In order for a school to receive Channel One News, it must sign a three-year agreement to carry the program in its entirety each school day and make the telecast available to at least 90 percent of the student body. In return, each school receives a satellite dish (TVRO), two videocassette recorders, one 19-inch television set per classroom, and all of the necessary cabling. No money is exchanged. In a recent enhancement, the school will also have access to more than 100 hours of curriculum-specific, satellite-delivered programming.

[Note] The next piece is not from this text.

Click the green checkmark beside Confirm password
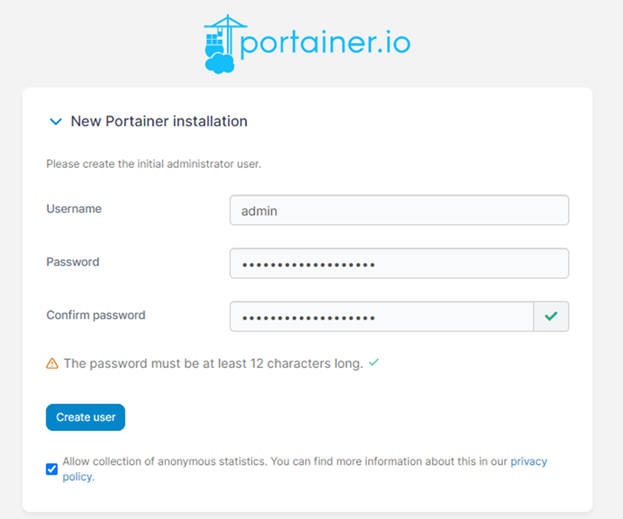The image size is (623, 519). (x=551, y=317)
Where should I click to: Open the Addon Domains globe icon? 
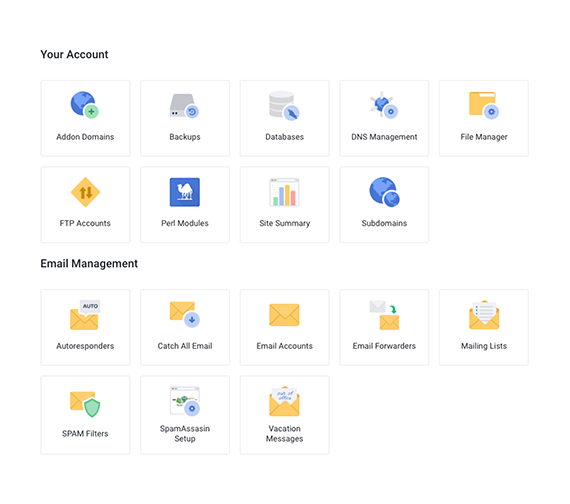click(85, 104)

Channel One News content is geared to teenagers and delivered by anchors and reporters typically in their early to mid-20s. Program content includes the latest news as well as weeklong series for more depth on such topics as jobs, drug abuse, science and technology, and international politics. According to Channel One News, its news programming has “five educational goals”: to enhance cultural literacy,
to promote critical thinking,
to provide a common language and shared experience,
to provide relevance and motivation, and
to strengthen character and build a sense of responsibility.
Channel One News has received many awards, including the Advertising Council’s Silver Bell Award for “outstanding public service” and a George Foster Peabody Award for the series A Decade of AIDS.
In addition to the daily news program, schools are also provided approximately 250 hours per school year of noncommercial educational programming (through an agreement with Pacific Mountain Network) designed to serve as a supplemental teaching tool to support existing curricula.
Many in the educational community and elsewhere have decried Channel One News on the basis that it commercializes the classroom environment, and some have expressed concern that there may be an implicit endorsement of the products shown. Channel One News characterizes its role as a positive partnership between the educational and business communities. It cites, for example, a three-year study of Channel One News by a team, commissioned by Whittle, from the University of Michigan. Among the study’s findings were apparent increases in awareness and knowledge of current events by the audience and the judgment by a majority of teachers surveyed that they would recommend the program to other teachers. Other studies have found that Channel One News’ stated commitment to community service is evidenced by a high per-centage (about 15 percent) of the commercial time being given to public service announcements. And in a 1993 report published in Educational Leadership, 90 percent of teachers thought Channel One News included the “most important events of the previous day.” Other teachers, critics, and evaluators, however, still find the idea of students viewing advertising in the classroom anathema. The debate continues.